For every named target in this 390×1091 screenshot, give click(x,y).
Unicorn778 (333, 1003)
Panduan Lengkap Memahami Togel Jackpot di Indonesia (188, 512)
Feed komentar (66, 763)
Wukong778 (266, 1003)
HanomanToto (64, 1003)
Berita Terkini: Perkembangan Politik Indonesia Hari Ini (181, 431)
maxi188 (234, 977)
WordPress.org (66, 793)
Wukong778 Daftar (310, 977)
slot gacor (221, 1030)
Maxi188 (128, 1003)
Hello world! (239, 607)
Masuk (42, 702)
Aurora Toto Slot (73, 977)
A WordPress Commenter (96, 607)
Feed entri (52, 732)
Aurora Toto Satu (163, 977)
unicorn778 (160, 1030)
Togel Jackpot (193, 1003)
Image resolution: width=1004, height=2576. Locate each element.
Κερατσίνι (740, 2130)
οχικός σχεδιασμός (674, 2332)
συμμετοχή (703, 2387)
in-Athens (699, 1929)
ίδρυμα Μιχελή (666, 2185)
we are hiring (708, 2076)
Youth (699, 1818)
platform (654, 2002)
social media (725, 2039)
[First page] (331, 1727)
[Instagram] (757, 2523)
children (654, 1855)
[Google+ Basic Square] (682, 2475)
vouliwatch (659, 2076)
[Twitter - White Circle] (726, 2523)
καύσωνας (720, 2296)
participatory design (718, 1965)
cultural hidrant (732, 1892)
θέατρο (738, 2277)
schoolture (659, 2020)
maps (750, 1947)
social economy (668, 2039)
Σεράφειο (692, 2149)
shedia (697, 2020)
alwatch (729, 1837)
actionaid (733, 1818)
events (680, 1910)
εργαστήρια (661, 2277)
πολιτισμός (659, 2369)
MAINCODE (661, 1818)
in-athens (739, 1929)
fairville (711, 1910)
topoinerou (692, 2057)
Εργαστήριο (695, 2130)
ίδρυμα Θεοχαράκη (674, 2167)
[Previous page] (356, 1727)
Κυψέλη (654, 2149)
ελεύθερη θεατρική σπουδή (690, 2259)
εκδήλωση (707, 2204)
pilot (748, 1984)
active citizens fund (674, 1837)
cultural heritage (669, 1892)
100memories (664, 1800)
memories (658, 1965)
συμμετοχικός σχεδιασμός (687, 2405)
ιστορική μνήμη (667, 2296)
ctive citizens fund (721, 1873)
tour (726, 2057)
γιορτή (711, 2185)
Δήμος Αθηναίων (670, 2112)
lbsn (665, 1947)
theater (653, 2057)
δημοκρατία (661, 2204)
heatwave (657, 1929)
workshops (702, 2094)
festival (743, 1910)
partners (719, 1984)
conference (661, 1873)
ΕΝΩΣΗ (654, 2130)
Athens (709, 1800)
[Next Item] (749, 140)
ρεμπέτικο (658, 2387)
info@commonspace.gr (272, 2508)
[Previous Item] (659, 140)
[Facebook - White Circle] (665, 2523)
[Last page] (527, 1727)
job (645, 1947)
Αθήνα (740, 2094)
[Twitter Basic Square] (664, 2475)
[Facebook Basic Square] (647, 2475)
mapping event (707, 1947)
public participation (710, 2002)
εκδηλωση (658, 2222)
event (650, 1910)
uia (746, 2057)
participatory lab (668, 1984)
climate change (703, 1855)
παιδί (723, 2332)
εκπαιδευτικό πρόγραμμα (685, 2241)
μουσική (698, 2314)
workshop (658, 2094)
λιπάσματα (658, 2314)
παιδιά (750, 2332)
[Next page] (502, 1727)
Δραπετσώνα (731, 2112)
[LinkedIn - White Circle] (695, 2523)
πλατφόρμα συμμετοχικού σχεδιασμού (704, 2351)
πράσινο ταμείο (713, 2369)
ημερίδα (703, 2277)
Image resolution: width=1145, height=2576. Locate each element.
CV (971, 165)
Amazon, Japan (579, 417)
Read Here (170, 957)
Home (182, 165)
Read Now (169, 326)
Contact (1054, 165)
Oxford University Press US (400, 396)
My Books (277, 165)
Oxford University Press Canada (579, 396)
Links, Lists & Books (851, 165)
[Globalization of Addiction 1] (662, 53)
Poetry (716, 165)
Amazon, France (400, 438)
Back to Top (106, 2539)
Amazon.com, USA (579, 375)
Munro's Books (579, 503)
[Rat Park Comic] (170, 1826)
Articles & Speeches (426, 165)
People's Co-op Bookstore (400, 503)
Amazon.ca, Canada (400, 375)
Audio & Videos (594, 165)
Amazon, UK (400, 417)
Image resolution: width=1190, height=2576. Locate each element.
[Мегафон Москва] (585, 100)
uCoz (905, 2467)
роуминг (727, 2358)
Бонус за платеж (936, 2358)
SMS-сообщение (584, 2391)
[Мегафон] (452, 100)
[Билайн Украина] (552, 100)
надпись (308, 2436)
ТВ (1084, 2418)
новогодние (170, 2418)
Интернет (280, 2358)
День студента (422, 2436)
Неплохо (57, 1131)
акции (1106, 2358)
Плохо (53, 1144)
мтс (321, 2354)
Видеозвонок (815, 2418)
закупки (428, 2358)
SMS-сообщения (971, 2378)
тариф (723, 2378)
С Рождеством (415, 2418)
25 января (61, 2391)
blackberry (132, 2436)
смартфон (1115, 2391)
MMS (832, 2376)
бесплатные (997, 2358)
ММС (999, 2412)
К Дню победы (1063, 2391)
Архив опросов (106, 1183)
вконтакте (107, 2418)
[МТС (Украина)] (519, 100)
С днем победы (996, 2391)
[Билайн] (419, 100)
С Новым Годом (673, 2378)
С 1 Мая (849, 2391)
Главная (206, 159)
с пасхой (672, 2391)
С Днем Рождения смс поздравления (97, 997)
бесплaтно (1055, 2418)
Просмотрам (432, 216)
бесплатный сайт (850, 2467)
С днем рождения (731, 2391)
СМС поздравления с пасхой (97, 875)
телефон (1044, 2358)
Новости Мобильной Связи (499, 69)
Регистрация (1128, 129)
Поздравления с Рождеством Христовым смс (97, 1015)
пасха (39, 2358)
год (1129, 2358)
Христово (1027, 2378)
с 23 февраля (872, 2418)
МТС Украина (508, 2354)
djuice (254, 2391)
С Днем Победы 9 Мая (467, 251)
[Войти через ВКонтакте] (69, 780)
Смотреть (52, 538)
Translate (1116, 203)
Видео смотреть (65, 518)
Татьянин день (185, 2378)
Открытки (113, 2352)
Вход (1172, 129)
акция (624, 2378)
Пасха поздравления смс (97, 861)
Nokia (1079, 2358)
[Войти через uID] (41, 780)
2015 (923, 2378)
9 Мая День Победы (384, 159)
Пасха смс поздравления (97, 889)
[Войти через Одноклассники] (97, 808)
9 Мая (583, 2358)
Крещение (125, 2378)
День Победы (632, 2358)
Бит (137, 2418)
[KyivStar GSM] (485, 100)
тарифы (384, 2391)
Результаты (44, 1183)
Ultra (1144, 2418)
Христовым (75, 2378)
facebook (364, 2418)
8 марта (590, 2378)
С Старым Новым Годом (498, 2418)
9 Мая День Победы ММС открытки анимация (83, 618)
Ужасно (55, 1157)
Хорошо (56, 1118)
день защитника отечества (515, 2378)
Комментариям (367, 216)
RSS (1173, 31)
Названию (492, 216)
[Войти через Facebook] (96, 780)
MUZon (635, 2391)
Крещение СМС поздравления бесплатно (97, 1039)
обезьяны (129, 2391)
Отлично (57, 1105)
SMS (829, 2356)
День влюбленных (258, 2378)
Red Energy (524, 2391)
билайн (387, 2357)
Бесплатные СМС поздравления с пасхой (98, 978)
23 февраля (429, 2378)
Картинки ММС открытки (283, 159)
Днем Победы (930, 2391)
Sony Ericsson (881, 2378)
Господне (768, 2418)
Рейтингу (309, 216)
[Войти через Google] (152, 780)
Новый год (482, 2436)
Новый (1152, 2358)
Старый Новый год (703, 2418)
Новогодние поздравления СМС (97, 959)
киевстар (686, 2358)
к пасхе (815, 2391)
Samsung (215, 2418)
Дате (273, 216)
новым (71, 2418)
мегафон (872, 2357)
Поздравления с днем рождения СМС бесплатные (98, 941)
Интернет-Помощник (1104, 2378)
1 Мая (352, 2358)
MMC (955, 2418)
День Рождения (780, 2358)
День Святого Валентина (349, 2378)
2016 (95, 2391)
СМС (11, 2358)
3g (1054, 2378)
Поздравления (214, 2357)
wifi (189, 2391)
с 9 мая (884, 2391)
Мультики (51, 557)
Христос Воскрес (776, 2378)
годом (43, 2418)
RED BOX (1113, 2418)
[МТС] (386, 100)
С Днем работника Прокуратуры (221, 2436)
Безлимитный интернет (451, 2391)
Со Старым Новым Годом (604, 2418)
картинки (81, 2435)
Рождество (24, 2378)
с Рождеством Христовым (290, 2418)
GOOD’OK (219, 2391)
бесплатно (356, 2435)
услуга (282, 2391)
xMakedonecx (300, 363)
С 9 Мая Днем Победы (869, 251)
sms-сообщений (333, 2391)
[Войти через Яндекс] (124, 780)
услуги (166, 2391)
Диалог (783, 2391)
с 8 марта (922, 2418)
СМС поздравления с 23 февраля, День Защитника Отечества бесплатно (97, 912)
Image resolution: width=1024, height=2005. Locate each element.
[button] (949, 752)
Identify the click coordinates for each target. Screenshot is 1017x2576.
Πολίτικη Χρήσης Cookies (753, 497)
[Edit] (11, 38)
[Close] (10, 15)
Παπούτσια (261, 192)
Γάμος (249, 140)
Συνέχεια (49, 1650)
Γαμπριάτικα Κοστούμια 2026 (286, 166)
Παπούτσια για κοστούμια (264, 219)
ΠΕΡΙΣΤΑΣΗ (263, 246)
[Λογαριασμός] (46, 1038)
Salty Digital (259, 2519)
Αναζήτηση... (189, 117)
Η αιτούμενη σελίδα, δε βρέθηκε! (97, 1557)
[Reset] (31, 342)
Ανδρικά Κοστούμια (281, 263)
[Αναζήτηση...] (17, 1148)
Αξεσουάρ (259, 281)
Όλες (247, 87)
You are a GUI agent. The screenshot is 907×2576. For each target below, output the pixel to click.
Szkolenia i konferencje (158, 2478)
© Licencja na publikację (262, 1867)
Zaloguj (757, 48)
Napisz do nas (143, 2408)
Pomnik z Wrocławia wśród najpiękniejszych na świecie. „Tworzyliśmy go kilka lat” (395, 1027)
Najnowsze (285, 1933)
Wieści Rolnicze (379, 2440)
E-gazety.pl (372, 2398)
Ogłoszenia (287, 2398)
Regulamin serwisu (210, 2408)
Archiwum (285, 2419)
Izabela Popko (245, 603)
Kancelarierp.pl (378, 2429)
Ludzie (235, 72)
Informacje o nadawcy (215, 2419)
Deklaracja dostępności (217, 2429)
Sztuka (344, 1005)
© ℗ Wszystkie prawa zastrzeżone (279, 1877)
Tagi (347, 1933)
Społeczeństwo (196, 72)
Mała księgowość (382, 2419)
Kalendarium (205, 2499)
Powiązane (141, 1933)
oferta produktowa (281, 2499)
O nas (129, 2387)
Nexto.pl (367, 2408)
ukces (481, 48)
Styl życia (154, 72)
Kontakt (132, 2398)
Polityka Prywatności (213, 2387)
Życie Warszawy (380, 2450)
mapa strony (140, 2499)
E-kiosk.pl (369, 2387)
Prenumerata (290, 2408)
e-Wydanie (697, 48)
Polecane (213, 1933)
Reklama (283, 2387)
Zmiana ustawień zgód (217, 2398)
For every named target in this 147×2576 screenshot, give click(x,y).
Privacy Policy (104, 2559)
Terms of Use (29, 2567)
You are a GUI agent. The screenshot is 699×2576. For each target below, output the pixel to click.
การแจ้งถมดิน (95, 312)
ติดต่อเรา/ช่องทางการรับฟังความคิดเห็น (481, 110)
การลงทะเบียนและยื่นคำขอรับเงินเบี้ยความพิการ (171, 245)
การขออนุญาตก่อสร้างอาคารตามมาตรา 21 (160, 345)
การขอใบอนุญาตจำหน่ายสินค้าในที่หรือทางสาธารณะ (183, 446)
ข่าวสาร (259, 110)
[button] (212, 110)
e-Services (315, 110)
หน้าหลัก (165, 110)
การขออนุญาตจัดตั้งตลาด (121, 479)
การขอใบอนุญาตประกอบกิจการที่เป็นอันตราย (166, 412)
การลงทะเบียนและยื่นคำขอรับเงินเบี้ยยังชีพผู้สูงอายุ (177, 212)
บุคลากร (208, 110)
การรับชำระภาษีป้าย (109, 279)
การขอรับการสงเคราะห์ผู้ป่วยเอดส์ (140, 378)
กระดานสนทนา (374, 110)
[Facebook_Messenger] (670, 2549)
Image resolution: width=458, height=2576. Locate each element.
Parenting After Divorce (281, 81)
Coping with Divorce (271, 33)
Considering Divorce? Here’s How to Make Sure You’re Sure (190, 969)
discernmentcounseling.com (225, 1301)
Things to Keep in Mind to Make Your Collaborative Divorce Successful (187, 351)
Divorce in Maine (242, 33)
▬▬▬▬▬▬▬▬▬▬
Exercise: Where the listing above reaches the line that contains "vouliwatch (659, 2076)", start retyping, and finish with the line that contains "CV (971, 165)"; reproduce those lines exactly and no others.

Answer to the problem:
vouliwatch (659, 2076)
[Twitter - White Circle] (726, 2523)
καύσωνας (720, 2296)
participatory design (718, 1965)
cultural hidrant (732, 1892)
θέατρο (738, 2277)
schoolture (659, 2020)
maps (750, 1947)
social economy (668, 2039)
Σεράφειο (692, 2149)
shedia (697, 2020)
alwatch (729, 1837)
actionaid (733, 1818)
events (680, 1910)
εργαστήρια (661, 2277)
πολιτισμός (659, 2369)
MAINCODE (661, 1818)
in-athens (739, 1929)
fairville (711, 1910)
topoinerou (692, 2057)
Εργαστήριο (695, 2130)
ίδρυμα Θεοχαράκη (674, 2167)
[Previous page] (356, 1727)
Κυψέλη (654, 2149)
ελεύθερη θεατρική σπουδή (690, 2259)
εκδήλωση (707, 2204)
pilot (748, 1984)
active citizens fund (674, 1837)
cultural heritage (669, 1892)
100memories (664, 1800)
memories (658, 1965)
συμμετοχικός σχεδιασμός (687, 2405)
ιστορική μνήμη (667, 2296)
ctive citizens fund (721, 1873)
tour (726, 2057)
γιορτή (711, 2185)
Δήμος Αθηναίων (670, 2112)
lbsn (665, 1947)
theater (653, 2057)
δημοκρατία (661, 2204)
heatwave (657, 1929)
workshops (702, 2094)
festival (743, 1910)
partners (719, 1984)
conference (661, 1873)
ΕΝΩΣΗ (654, 2130)
Athens (709, 1800)
[Next Item] (749, 140)
ρεμπέτικο (658, 2387)
info@commonspace.gr (272, 2508)
[Previous Item] (659, 140)
[Facebook - White Circle] (665, 2523)
[Last page] (527, 1727)
job (645, 1947)
Αθήνα (740, 2094)
[Twitter Basic Square] (664, 2475)
[Facebook Basic Square] (647, 2475)
mapping event (707, 1947)
public participation (710, 2002)
εκδηλωση (658, 2222)
event (650, 1910)
uia (746, 2057)
participatory lab (668, 1984)
climate change (703, 1855)
παιδί (723, 2332)
εκπαιδευτικό πρόγραμμα (685, 2241)
μουσική (698, 2314)
workshop (658, 2094)
λιπάσματα (658, 2314)
παιδιά (750, 2332)
[Next page] (502, 1727)
Δραπετσώνα (731, 2112)
[LinkedIn - White Circle] (695, 2523)
πλατφόρμα συμμετοχικού σχεδιασμού (704, 2351)
πράσινο ταμείο (713, 2369)
ημερίδα (703, 2277)
Image resolution: width=1145, height=2576. Locate each element.
CV (971, 165)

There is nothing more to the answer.